The House Energy and Commerce Committee will try again this week to repeal a part of health reform that requires states to maintain their current Medicaid and Children’s Health Insurance Program (CHIP) programs until other parts of the law take effect.
Contrary to critics’ claims, these “maintenance-of-effort” (MOE) requirements don’t interfere with ongoing state efforts to fight Medicaid fraud. And the Congressional Budget Office (CBO) estimates that repealing them would cause 300,000 more people to be uninsured in 2015 than under current law.

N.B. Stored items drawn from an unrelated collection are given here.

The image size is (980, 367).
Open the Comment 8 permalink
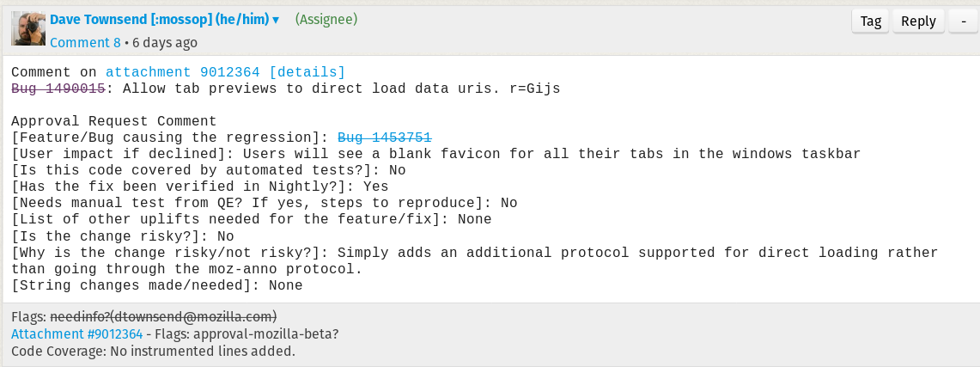(85, 42)
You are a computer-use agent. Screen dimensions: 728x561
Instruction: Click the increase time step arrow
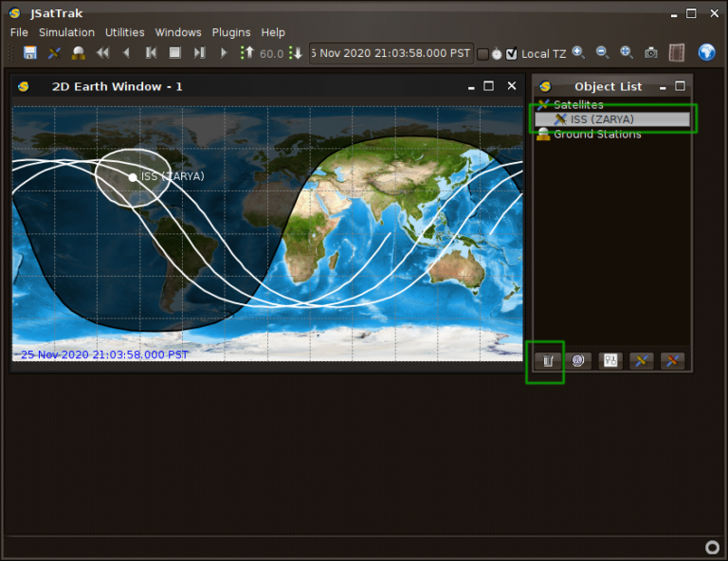(246, 53)
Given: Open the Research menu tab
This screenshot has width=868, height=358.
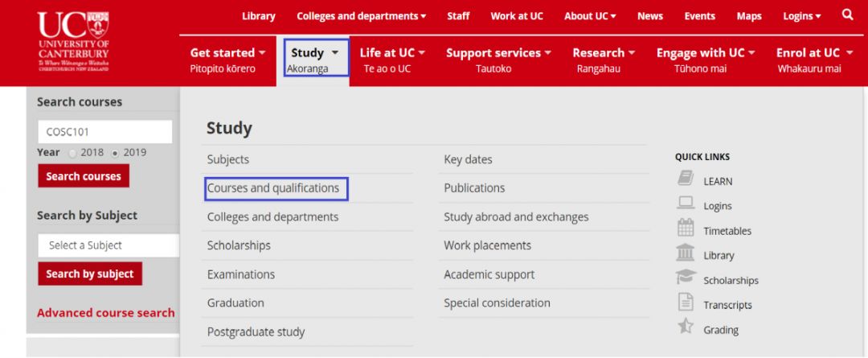Looking at the screenshot, I should (604, 60).
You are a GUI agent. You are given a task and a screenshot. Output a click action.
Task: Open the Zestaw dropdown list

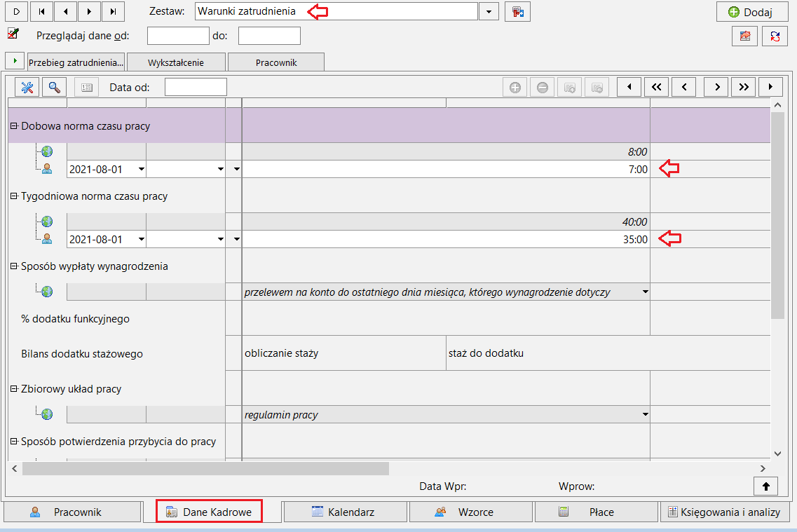pos(489,12)
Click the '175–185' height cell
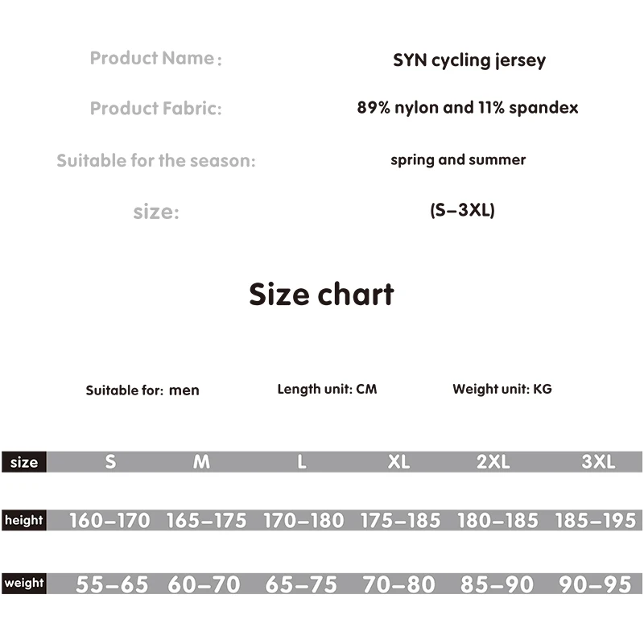This screenshot has height=644, width=644. click(400, 521)
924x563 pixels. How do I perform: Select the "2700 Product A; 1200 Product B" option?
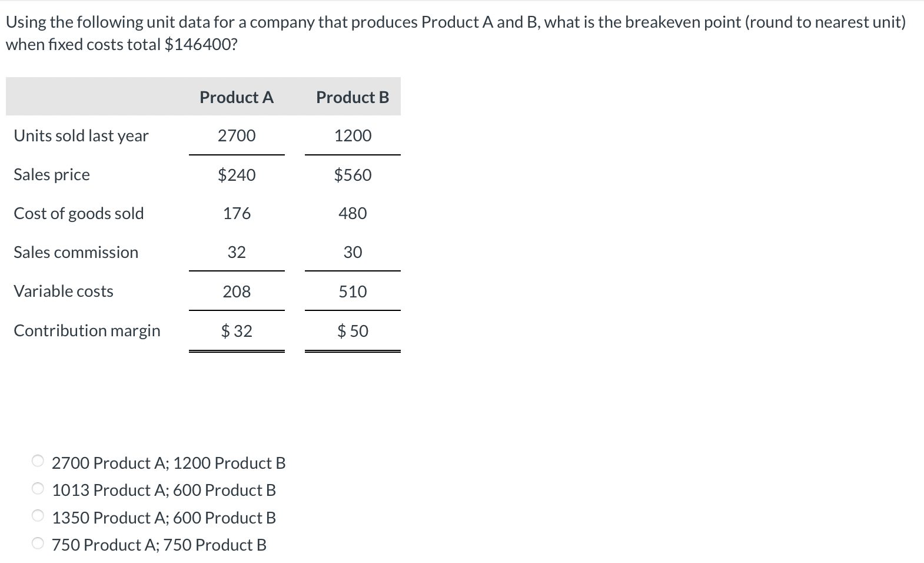tap(37, 462)
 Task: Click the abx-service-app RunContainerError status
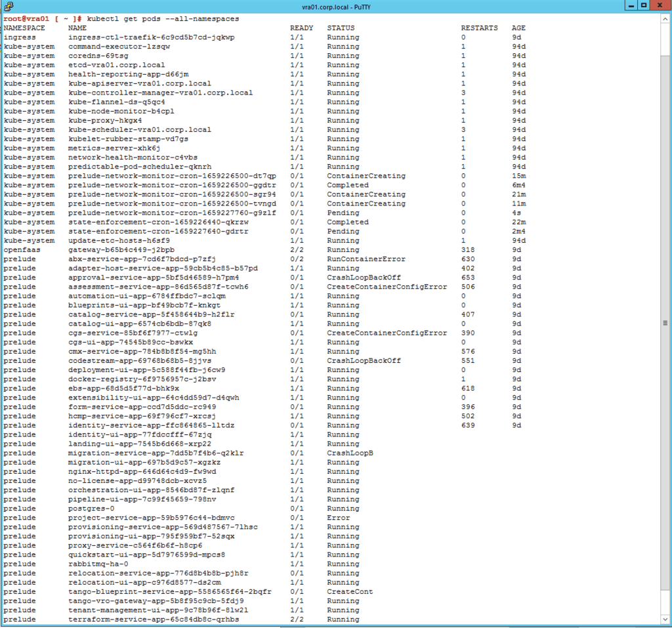click(366, 259)
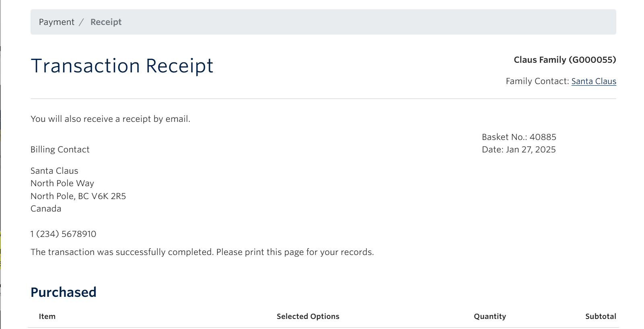Screen dimensions: 644x329
Task: Select the Item column header
Action: coord(47,317)
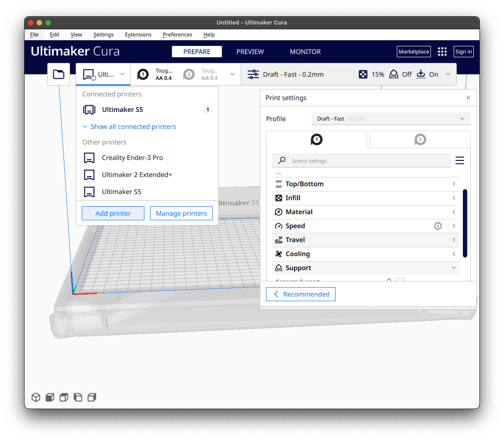The image size is (504, 441).
Task: Expand Show all connected printers
Action: pyautogui.click(x=129, y=127)
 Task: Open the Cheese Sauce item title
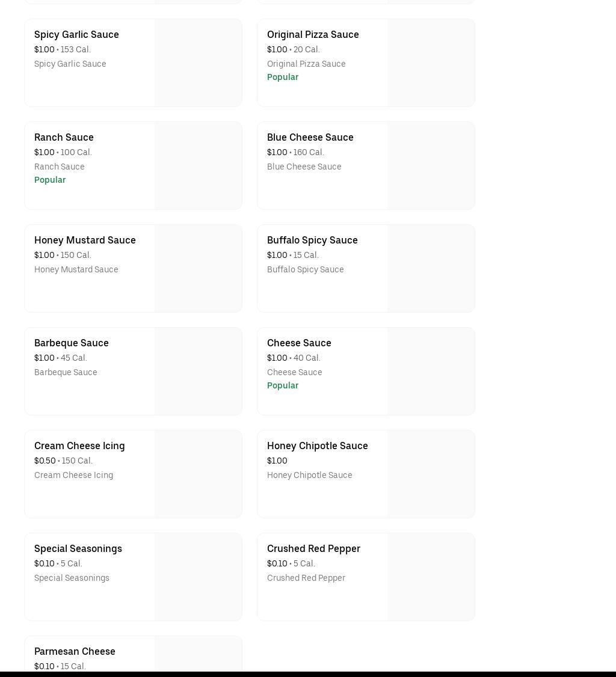tap(299, 343)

Under the MOE provisions, states must keep their current Medicaid eligibility rules for adults until 2014, when new, nationwide Medicaid eligibility rules will take effect and state-based health insurance exchanges will begin operating. States must also maintain their Medicaid and CHIP eligibility rules for children until 2019.

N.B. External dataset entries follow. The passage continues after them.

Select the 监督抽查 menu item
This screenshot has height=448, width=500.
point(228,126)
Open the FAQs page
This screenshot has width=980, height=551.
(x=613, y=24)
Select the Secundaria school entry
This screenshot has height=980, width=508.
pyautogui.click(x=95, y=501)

CBO’s analysis of an effort to repeal the MOE last May explained that the vast majority of those who would become uninsured would be children. That analysis also found that half of the states would terminate their CHIP programs by the end of 2016 and others would cut back CHIP eligibility levels.
Repeal would also put coverage for many seniors and people with disabilities at risk, as our report on this issue last year explained. These individuals could lose critical home- and community-based services that keep them out of institutions.
As my colleague Sarah Lueck explains, the provisions do not affect any of the tools and initiatives that states and the federal government use to combat fraud and abuse and recover misspent funds. In fact, anti-fraud activities have increased since Congress enacted the MOE as part of health reform. Nor does the MOE affect ongoing efforts to identify and remedy Medicaid payment errors that don’t involve fraud or abuse.
In short, repealing the MOE provisions wouldn’t make Medicaid more efficient, and it would mark a big step backward for one of health reform’s core goals: preserving and expanding affordable health coverage.